═══ Extracted information

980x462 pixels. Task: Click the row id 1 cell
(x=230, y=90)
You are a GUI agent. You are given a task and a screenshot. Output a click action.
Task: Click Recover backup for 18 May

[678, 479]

══════

◆ Problem statement
Can you reproduce every line of the records above verbatim, with no changes?

◆ The reply
980x462 pixels. Task: Click the row id 1 cell
(x=230, y=90)
You are a GUI agent. You are given a task and a screenshot. Output a click action.
Task: Click Recover backup for 18 May

[678, 479]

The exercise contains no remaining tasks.